De novo assembly or sequencing refers to sequencing a novel genome where there is no reference sequence available for alignment. Sequence reads are assembled as contigs, and the coverage quality of de novo sequence data depends on the size and continuity of the contigs (ie, the number of gaps in the data). Next-generation sequencing (NGS) enables faster, more accurate characterization of any species compared to traditional methods, such as Sanger sequencing. Hence, genome assembly refers to the process of taking a large number of short DNA sequences and putting them back together to create a representation of the original chromosomes from which the DNA originated. Wherein, de novo genome assemblies assume no prior knowledge of the source DNA sequence length, layout or composition. In a genome sequencing project, the DNA of the target organism is broken up into millions of small pieces and read on a sequencing machine. These “reads” vary from 20 to 1000 nucleotide base pairs (bp) in length depending on the sequencing method used. RASA Bioinformatic Lab’s  genome annotation services can provide you a closer view on the de novo assembly and genome data analysis and furthermore providing de-novo based RNA-Sequence Data Analysis services for the obtained data.

Among the main goals of the Human Genome Project (HGP) was to develop new, better and cheaper tools to identify new genes and to understand their function. One of these tools is gene mapping. Genemapping also called linkage mapping can offer firm evidence that a disease transmitted from parent to child is linked to one or more genes. Gene Mapping also provides clues about which chromosome contains the gene and precisely where the gene lies on that chromosome.
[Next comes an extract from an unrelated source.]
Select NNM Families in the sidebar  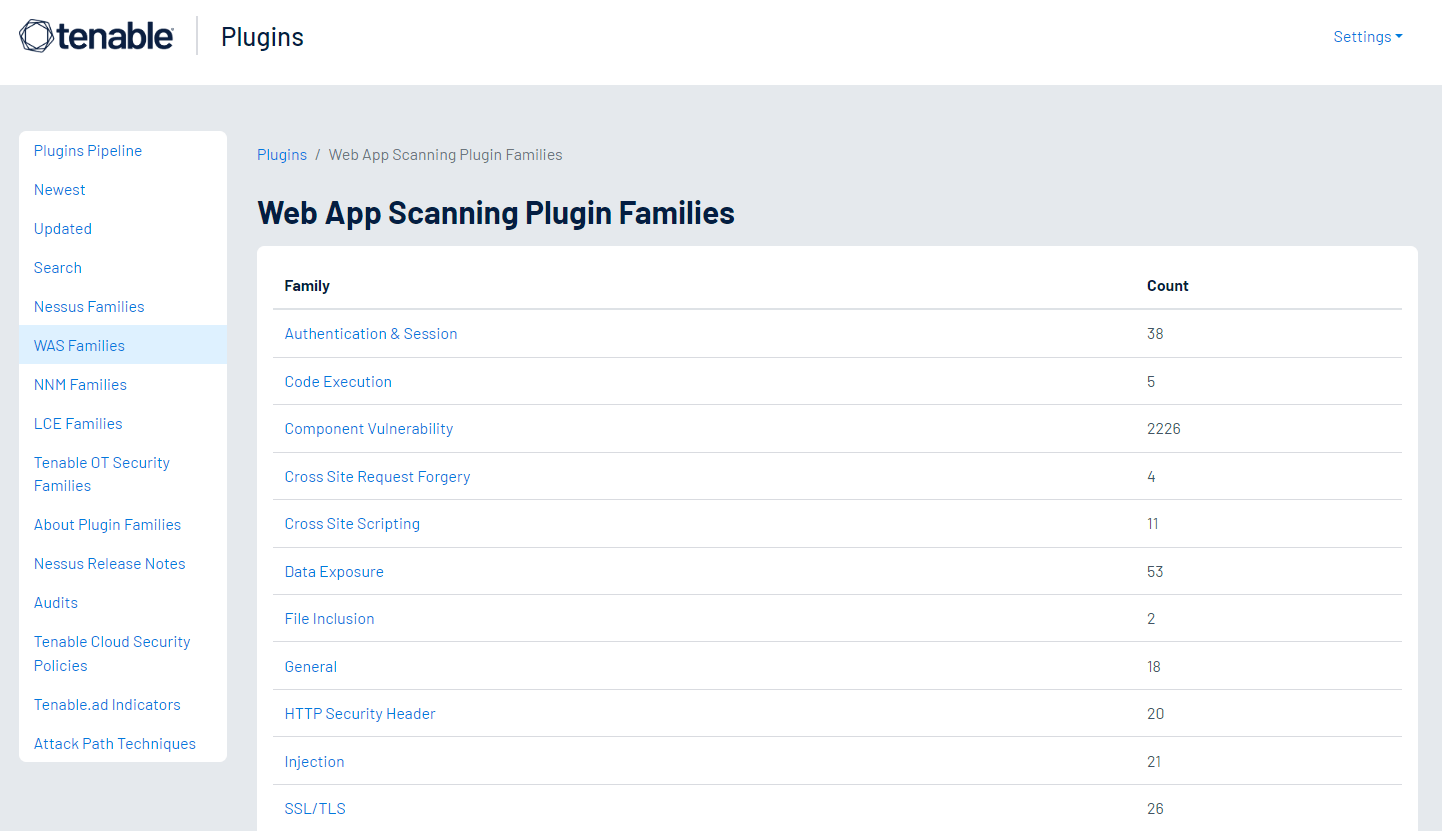pyautogui.click(x=80, y=384)
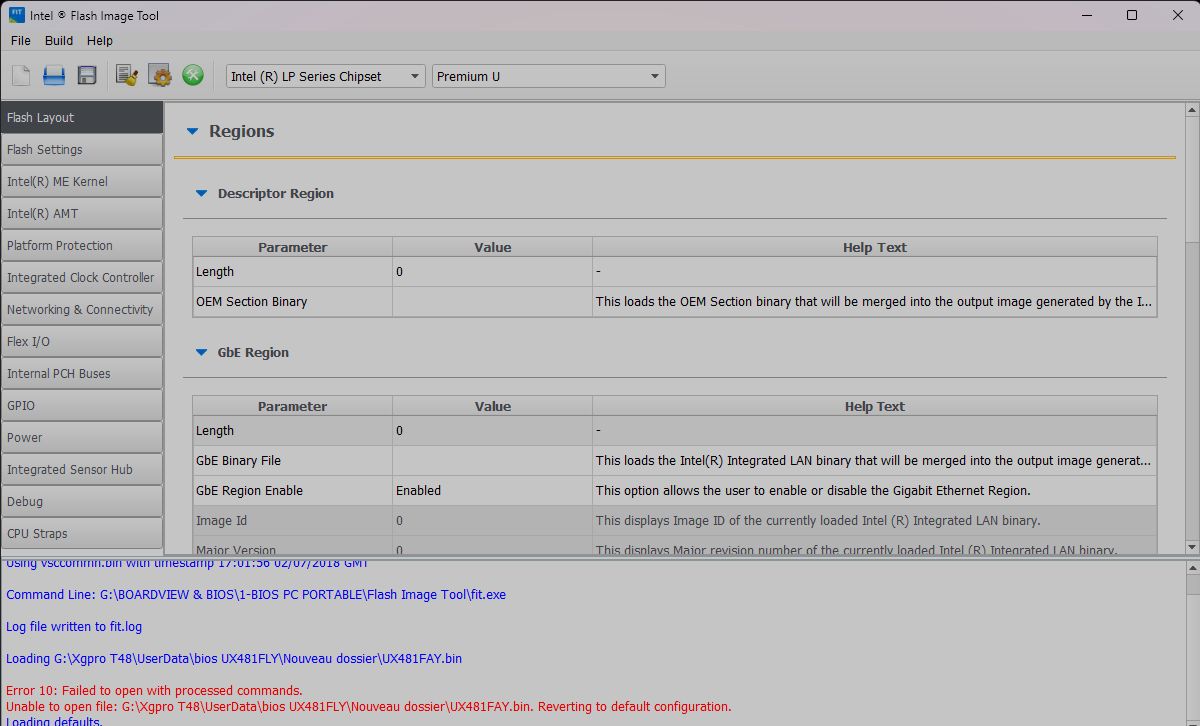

Genetic maps are also useful in guiding scientists to the many genes that are believed to play a role in the development of more common disorders such as asthma, heart disease, diabetes, cancer, and psychiatric conditions. Identification of genes is usually the first step in understanding a genome of a species; mapping of the gene is usually the first step of identification of the gene. Gene mapping is usually the starting point of many important downstream studies. Hence we at RASA Bioinformatic CRO Lab’s genome annotation services can also perform gene mapping annotation to discover genes responsible for a disease or disorder or just to get data sufficient enough as the genetic counselling requirements, etc.